The American flag has been a popular artistic subject since Jasper Johns created his iconic painting “Flag” (1954–55). Two artists at Armory Arts Week 2012 have tackled this powerful national symbol in very distinct ways.
Scroll down for images of American flag art created by these US-based artists.
Cocaine and oil
If you look closely at Rob Servo‘s “Old Glory 2011” you’ll notice that the stripes on this US flag are actually bags of (fake) cocaine; the bottom of the flag drips with dense black paint. The piece is about America’s addiction to drugs and oil, Servo explained at his Fountain Art Fair booth.
A nearby piece by Servo depicts American flags made of wood and old analog film, and riddled with buckshot and birdshot bullet holes from Servo’s own guns. This work comments on America’s other addiction– to guns.
Based “in the country” (where one presumes his gun shooting doesn’t raise many eyebrows), Servo amiably chatted about his work on Friday as he drew a logo for his booth. This is his sixth year at the Fountain Art Fair.
Hero or Hostage
American artist Jeremy Dean‘s recent work deconstructs and “re-contextualizes” the US flag because it is a symbol of power and wealth. His past projects have included converting a Hummer H2 into an old-fashioned stage coach.
Seemingly ripped from the plot of the TV show Homeland, two American flags at the Volta show bear the words “hero” and “hostage.” These are not paintings but are actual American flags that have been taken apart string by string and refashioned.

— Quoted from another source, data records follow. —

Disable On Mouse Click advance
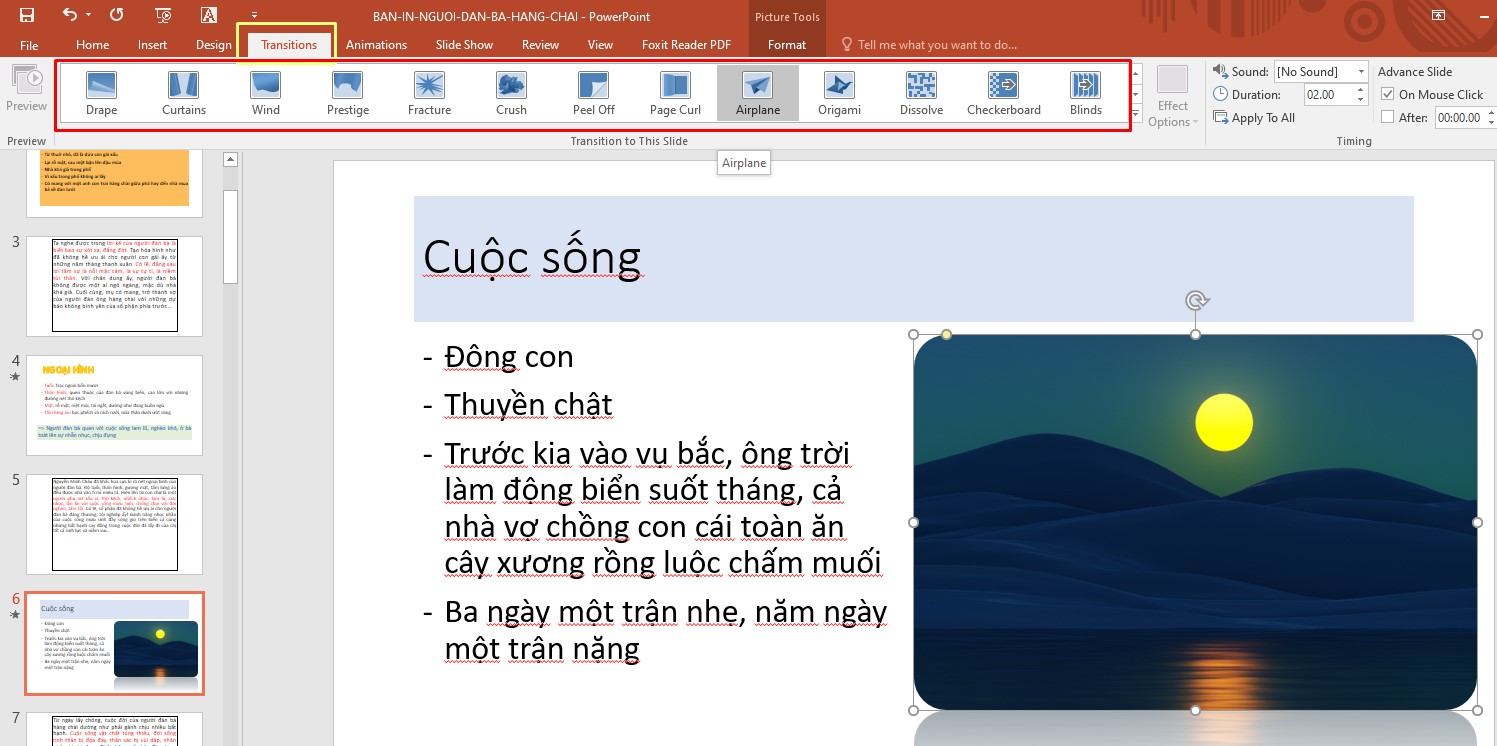Viewport: 1497px width, 746px height. pyautogui.click(x=1389, y=93)
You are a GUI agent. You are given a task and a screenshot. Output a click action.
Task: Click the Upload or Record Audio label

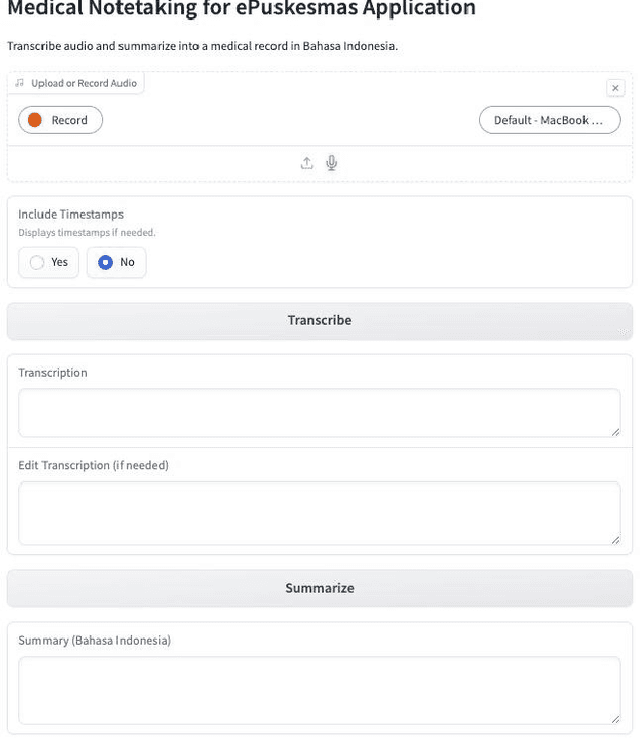pyautogui.click(x=76, y=83)
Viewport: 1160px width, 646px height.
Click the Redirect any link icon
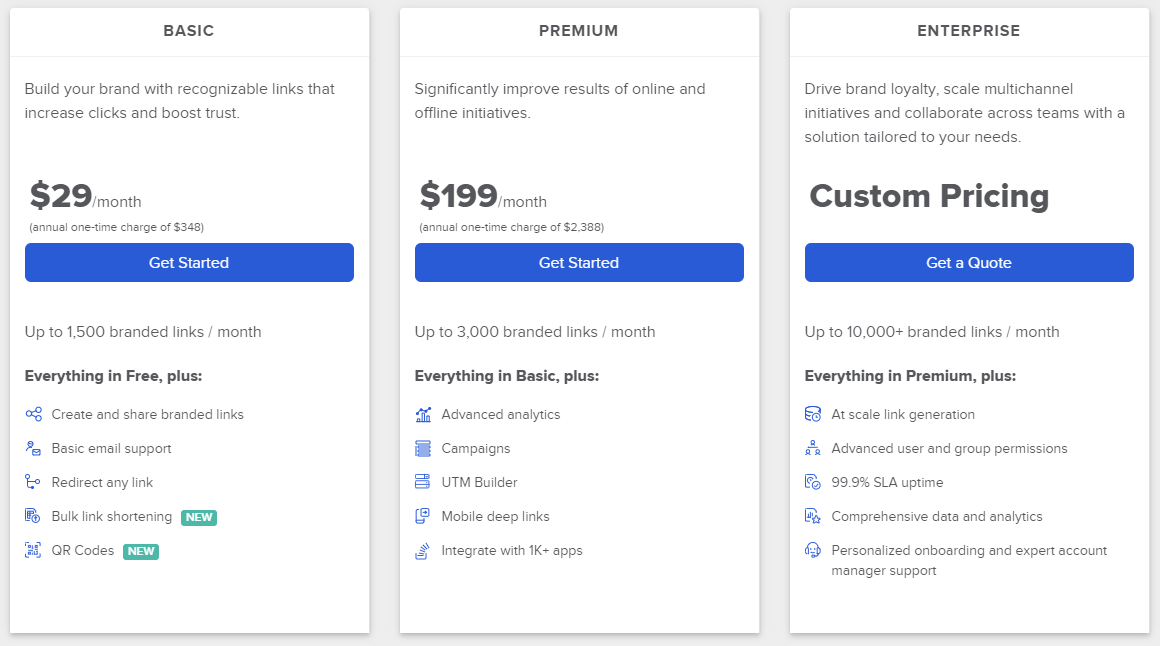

In “Hero/Hostage” (2012), Dean took the string from one American flag and created two new flags by placing strings horizontally in one and vertically in the other. According to the Cynthia Corbett Gallery that represents Dean, this process is significant:
Dean feels that the extreme polarization our society is currently experiencing: socially, economically, and politically is literally rending the fabric of America, so this work is a physical representation of the state of the Union, that once polarized as opposites can never fully reintegrate.
Dean overlays his reconstructed flags on prints of polarizing imagery, like this 1940’s-era pinup riding a bomb.